START INFORMATION
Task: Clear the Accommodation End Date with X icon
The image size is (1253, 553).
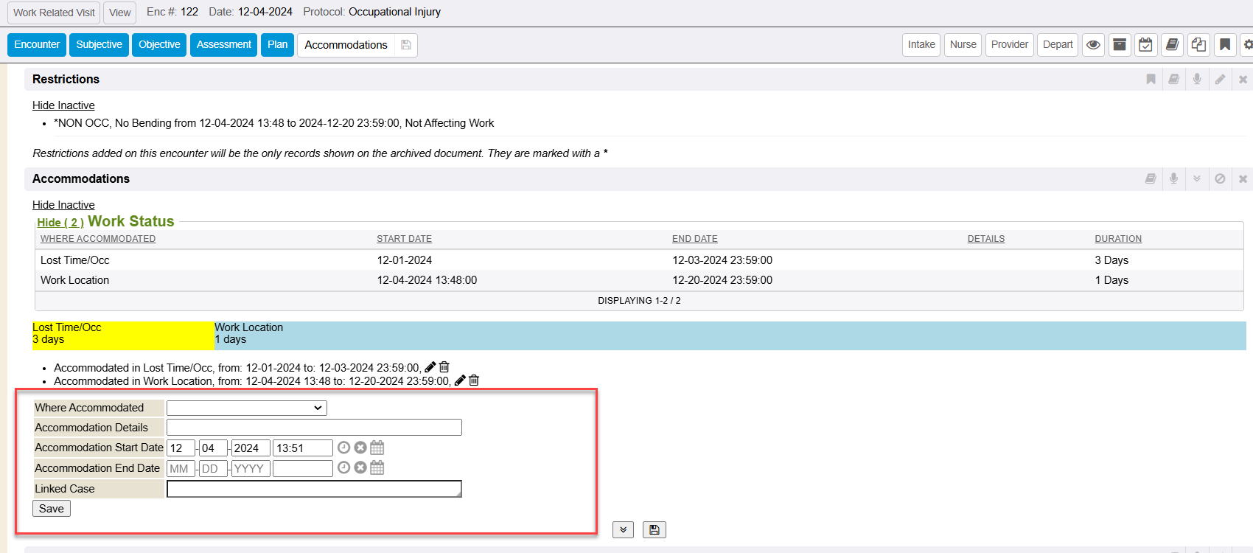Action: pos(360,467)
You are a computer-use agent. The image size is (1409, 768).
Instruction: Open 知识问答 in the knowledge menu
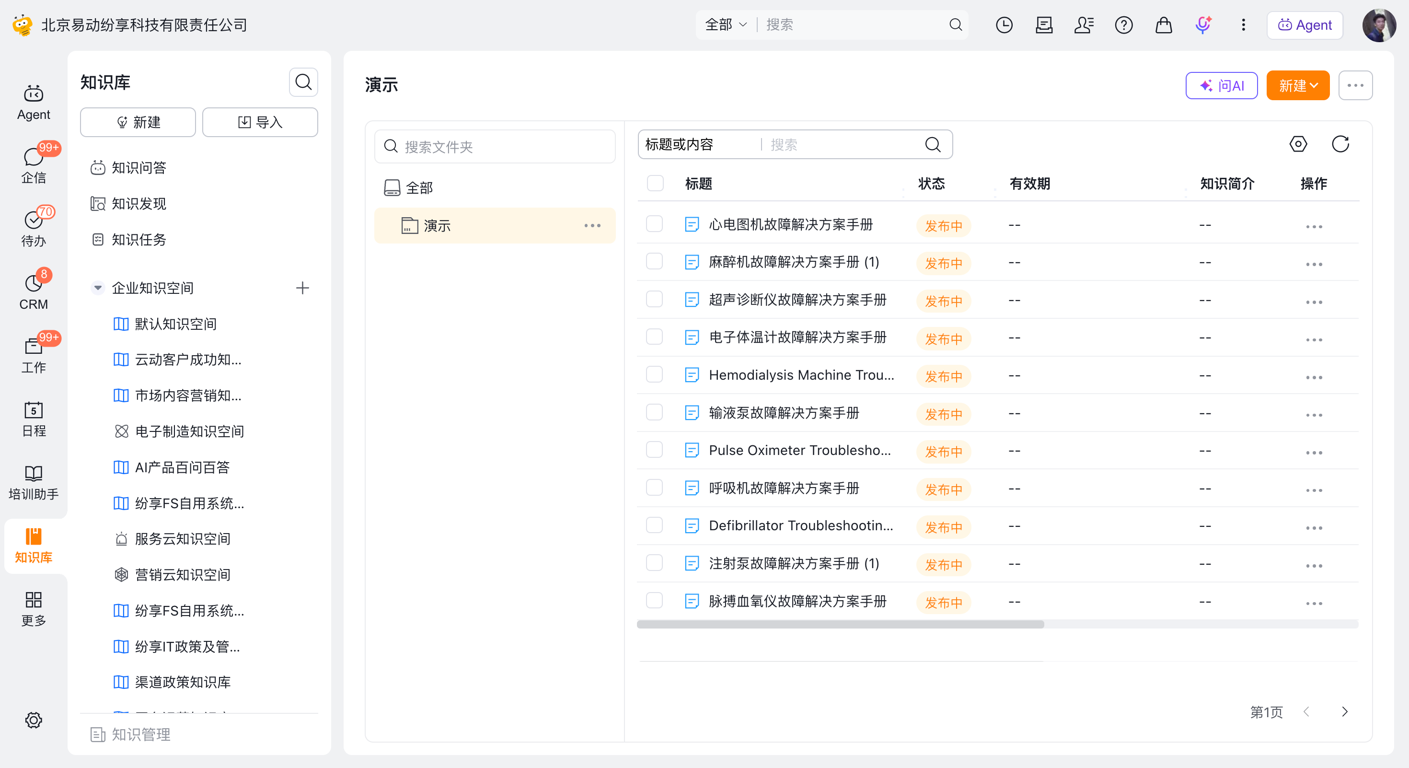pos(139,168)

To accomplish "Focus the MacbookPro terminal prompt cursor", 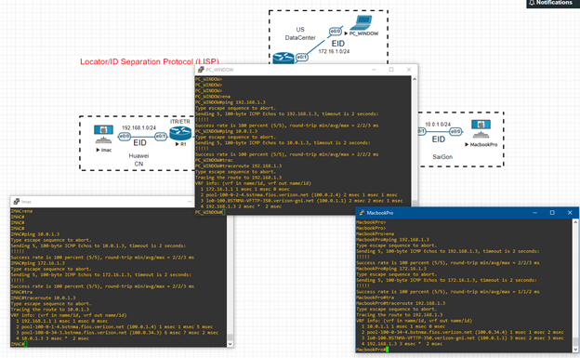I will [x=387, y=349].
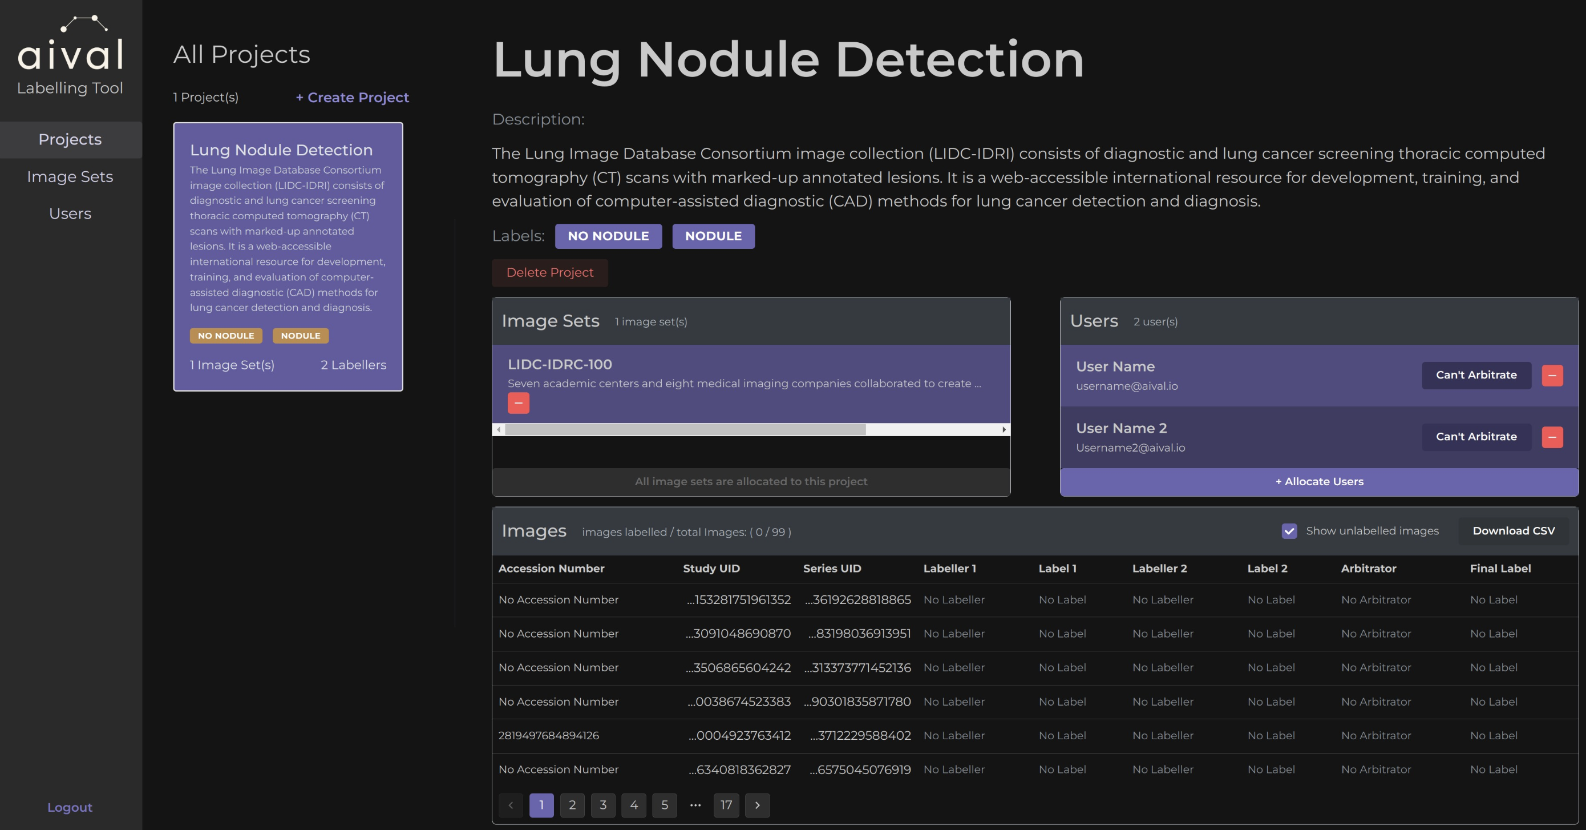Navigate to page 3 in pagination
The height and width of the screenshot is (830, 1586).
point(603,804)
END INFORMATION
START INFORMATION
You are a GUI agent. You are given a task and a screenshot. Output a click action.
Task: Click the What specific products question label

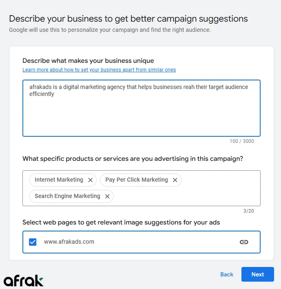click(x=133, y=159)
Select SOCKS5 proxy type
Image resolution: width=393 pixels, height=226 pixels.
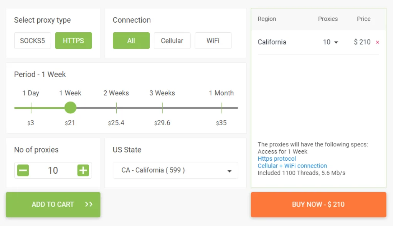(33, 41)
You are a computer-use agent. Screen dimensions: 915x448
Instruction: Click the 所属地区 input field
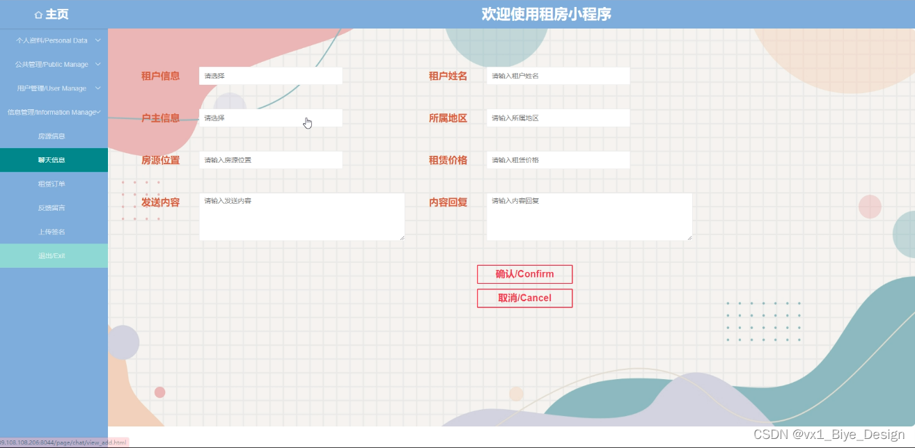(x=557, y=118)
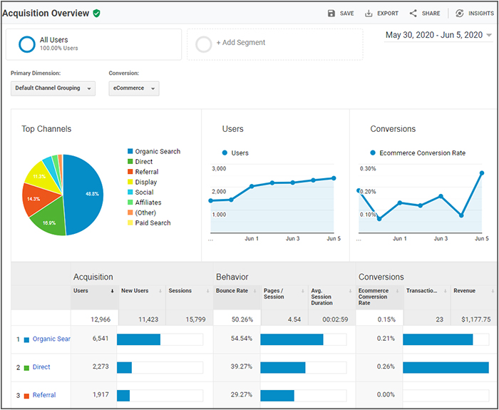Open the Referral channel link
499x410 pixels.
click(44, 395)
END INFORMATION
START INFORMATION
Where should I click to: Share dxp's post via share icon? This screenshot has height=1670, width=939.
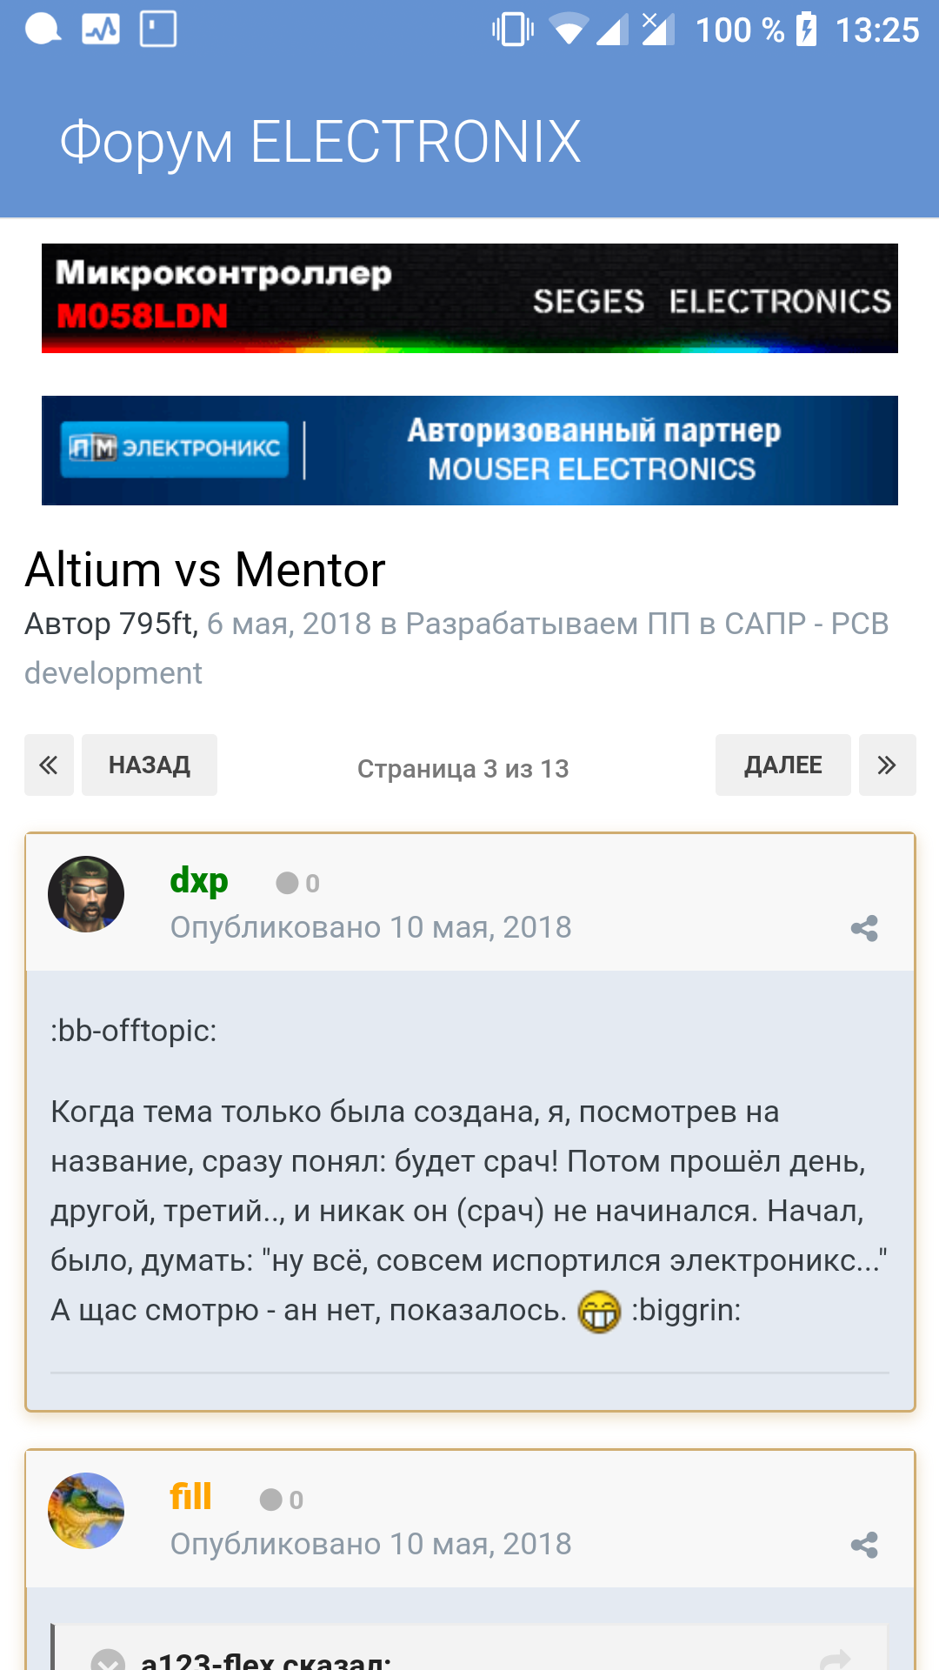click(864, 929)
END INFORMATION
§ **PROBLEM TO WORK ON**
Show all lines of the material in which the word "agent" can be found.

§ **EXERCISE OUTPUT**
You are a computer-use agent. The image size is (1409, 768).
You are a GUI agent. You are given a task and a screenshot. Output a click action.
You are a computer-use agent. Screen dimensions: 915x448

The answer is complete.